“Kimse süper kahraman olduğumu anlamasın diye yemek yapıyorum…” İşte size bomba gibi tanımlama. Kendisini böyle tanıtmış Aynebiliyim Aşevi’nin mimarı. Bana sorarsanız az bile söylemiş. E kolay mı Büyükada’dan Kamboçya’ya taşınıp insanlara el uzatmak? Yaşamını 300 kişiyi doyurmak için seferber etmek?
Öncelikle bilmeniz gereken konu bu süper kahraman ismi de dahil olmak üzere hiçbir özel bilgisini paylaşmıyor o nedenle kendisine Aynebilim diyeceğim yazı boyunca. Bu kararına saygı ve hayranlık duyarak anlatmaya geçiyorum.

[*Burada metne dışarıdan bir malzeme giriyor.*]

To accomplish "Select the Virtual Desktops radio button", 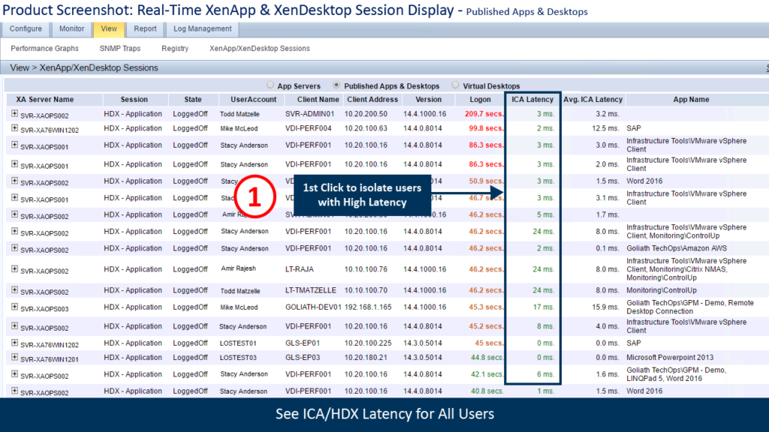I will (x=455, y=85).
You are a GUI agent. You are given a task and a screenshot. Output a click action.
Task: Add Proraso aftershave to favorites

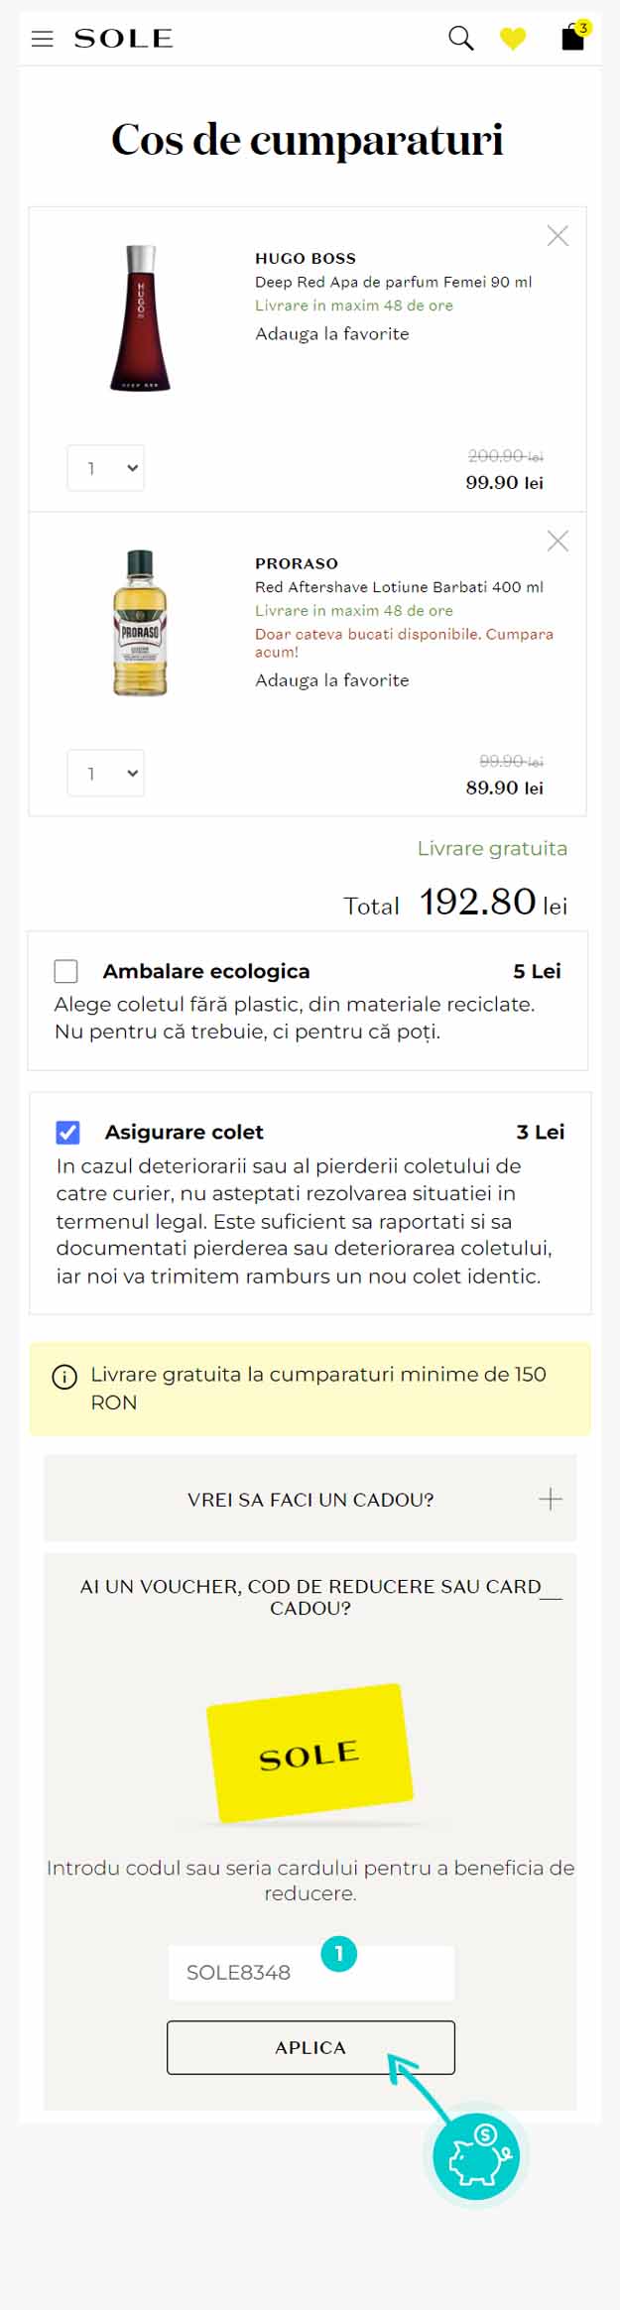coord(332,680)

Hikâyesi okuduğu bir yazı ile başlıyor, hayatı değişiyor ve değiştiriyor hayatları bu koca yürekli aşçımız. Aslında aşçı değil grafiker kendisi ama o konuya sonra geleceğim. Çoğumuzun malumu dünya bir masaldır isimli sitenin sahibinin bir haberi bu bahsi geçen yazı. Kamboçya’nın başkentinin dibinde çöpten karnını doyuran bir köyden bahsediliyor bu haberde. İnsanların aylık gelirinin 5 dolar olduğu bir köy… Sadece pirinç alıp onu yiyerek yaşamaya çalışan köylüler…
Bir alışveriş sonrası evine döndüğünde işte bu haberi okuyor Aynebilim ve “300 insanın 1 aylık yemek parasını az önce sadece kendim için harcadım” diye düşünüyor. Ben ne yapıyorum, diyor kendi kendine. Zaten hali hazırda freelancer çalışan Aynebilim kararını o an veriyor işte. Bu insanlar için bir şey yapmalıyım, zaten internet üzerinden iş yapıyorum ha bura ha ora deyip Kamboçya’nın yolunu tutuyor.
Zaten normal bir hayatla da işi olmamış Aynebilimin. Bu sebeple ne ev ne araba ne de klasik evlilik çocuk düşleri falan da kurmamış hiç. Girdiği düzenli işlerden sıkılmış hep. “Büyükada’da yeşillikler içinde bir evde, nefis bir balkonda, dünyanın en güzel kedisiyle (bana göre), denize iki dakika mesafede, yediğim önümde, yemediğim ardımda, bol sohbetli, muhabbetli, gezmeli, tozmalı bir hayatım vardı“ diye anlatıyor Kamboçya öncesini. Ama o mutluluğun bu kadar bencilce olamayacağını anlamış. Mutlu etmek istemiş, el uzatmak istemiş ve grafikerlikten aşçılığa terfi etmek için düşmüş yollara.
Gidip eldeki parasıyla kurmuş aşevini Kamboçya’daki o fakir köye. Kazandığı parayla da malzemeler alıp köydeki bir iki kadının da yardımıyla başlamış yemekleri yapmaya. Köyün üçte birini oluşturan çocukların mutluluğuyla mutlu olmuş Aynebilim. Mutluluk insanları mutlu etmektir diyor. Karınların doyan çocukların gözlerinde ki o mutluluk… Ya da dondurma ısmarladığınız bir çocuğun mutluluğu…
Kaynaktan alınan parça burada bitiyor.